Exercise input Start Marker
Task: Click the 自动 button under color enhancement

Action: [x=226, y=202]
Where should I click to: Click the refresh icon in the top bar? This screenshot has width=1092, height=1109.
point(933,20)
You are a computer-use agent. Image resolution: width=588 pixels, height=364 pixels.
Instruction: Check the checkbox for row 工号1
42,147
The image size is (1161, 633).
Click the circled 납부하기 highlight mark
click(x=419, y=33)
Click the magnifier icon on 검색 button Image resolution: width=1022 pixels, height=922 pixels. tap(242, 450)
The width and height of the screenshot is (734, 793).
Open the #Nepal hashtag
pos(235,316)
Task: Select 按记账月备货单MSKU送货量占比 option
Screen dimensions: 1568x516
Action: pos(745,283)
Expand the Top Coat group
Exercise input End Marker
◆ What to work on
What is wanted is every line from the first line of the entries through the line that contains "Click the magnifier", given again exactly.

◆ Expected output
Task: Click the 自动 button under color enhancement

Action: [x=226, y=202]
Where should I click to: Click the refresh icon in the top bar? This screenshot has width=1092, height=1109.
point(933,20)
You are a computer-use agent. Image resolution: width=588 pixels, height=364 pixels.
Instruction: Check the checkbox for row 工号1
42,147
The image size is (1161, 633).
Click the circled 납부하기 highlight mark
click(x=419, y=33)
Click the magnifier icon on 검색 button Image resolution: width=1022 pixels, height=922 pixels. tap(242, 450)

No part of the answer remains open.